• [Records provided]:
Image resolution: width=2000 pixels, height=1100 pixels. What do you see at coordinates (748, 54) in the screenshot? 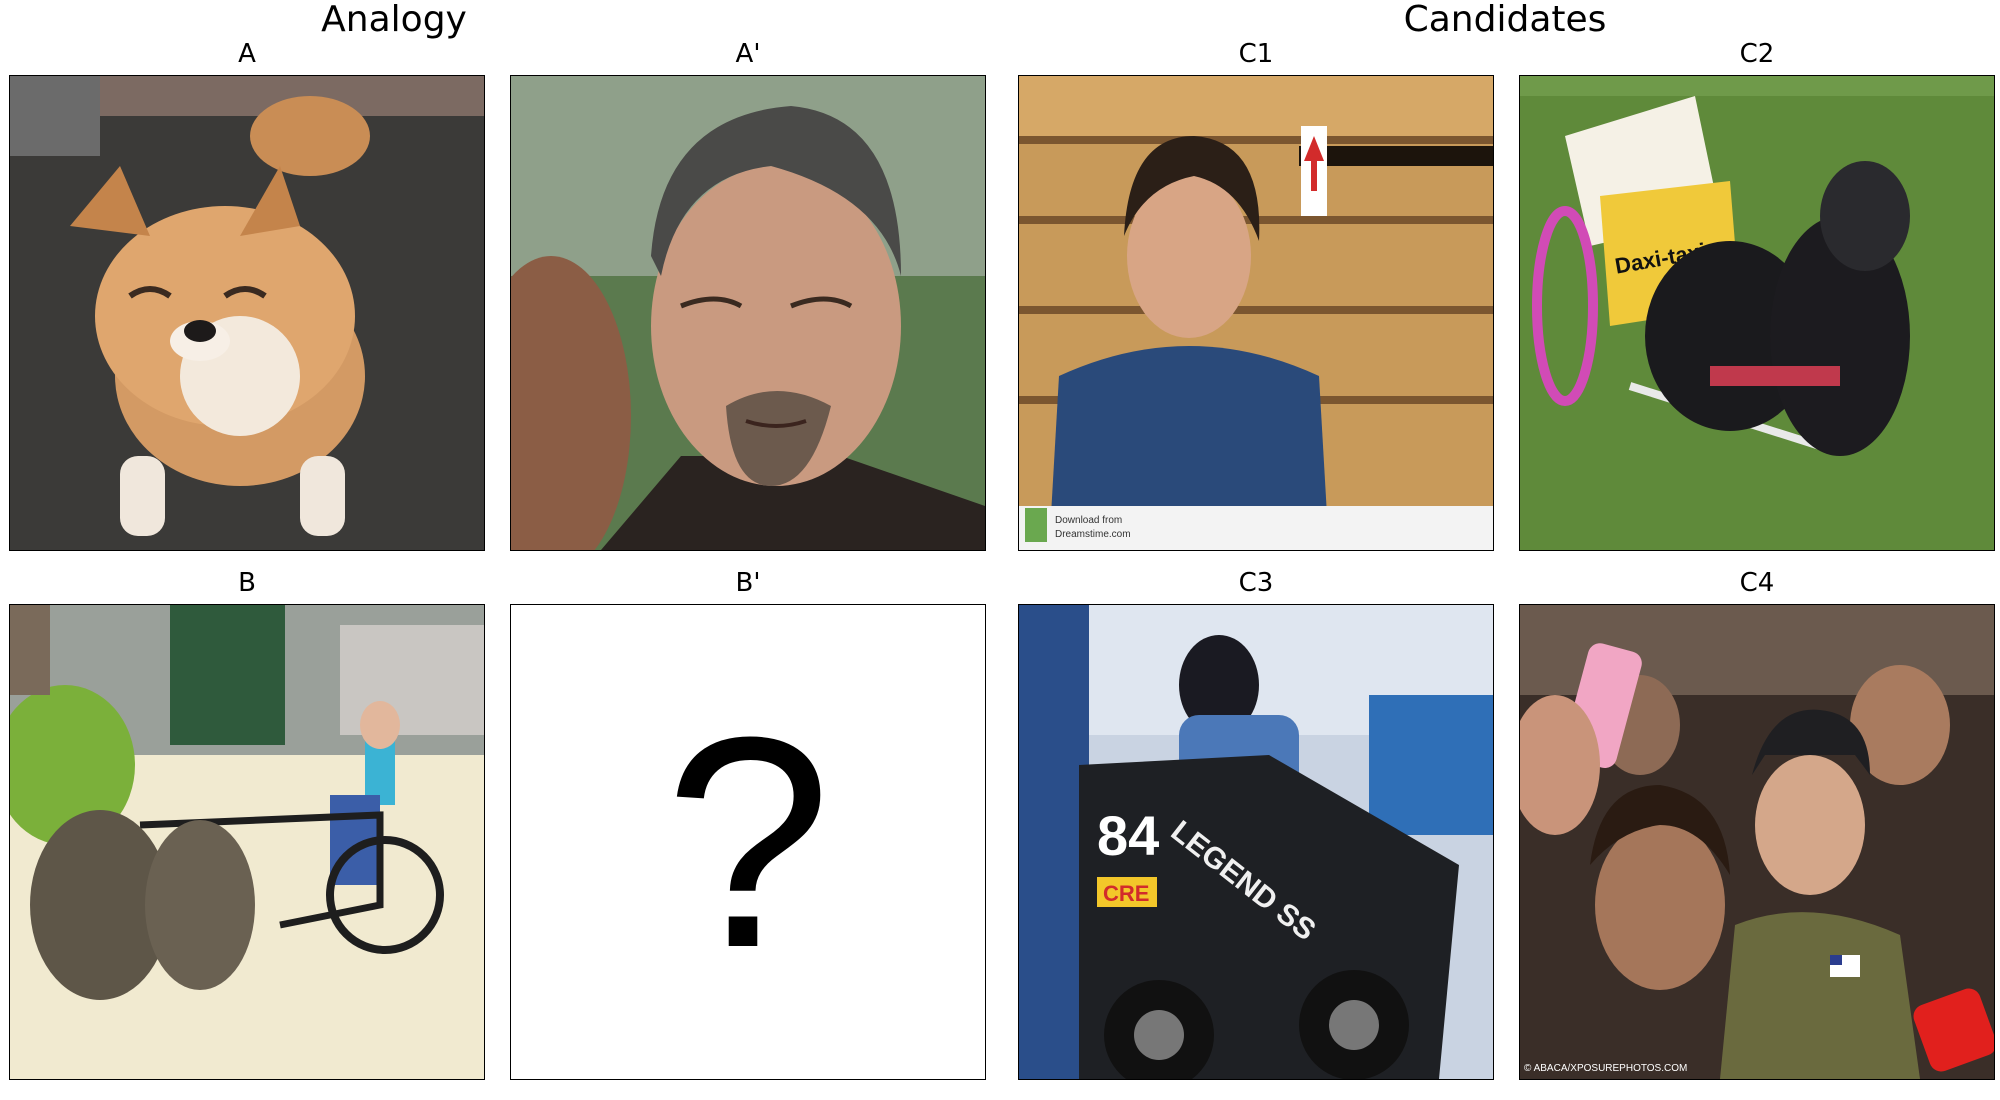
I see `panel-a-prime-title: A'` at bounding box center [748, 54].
...
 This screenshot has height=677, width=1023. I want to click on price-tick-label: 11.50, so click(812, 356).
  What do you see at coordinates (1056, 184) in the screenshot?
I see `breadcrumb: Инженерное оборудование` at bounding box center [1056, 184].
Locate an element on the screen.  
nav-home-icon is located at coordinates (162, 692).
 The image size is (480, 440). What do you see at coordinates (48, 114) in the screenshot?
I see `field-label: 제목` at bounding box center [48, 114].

• [Required action]: Convert the listing lines between the line containing "Locate an element on the screen." and the line containing "center [48, 114].", inclusive, into a Markdown table with the columns Row and Listing line, omitting any blank lines.

• [Worked solution]:
| Row | Listing line |
|---|---|
| 1 | Locate an element on the screen.   |
| 2 | nav-home-icon is located at coordinates (162, 692). |
| 3 |  The image size is (480, 440). What do you see at coordinates (48, 114) in the screenshot? |
| 4 | I see `field-label: 제목` at bounding box center [48, 114]. |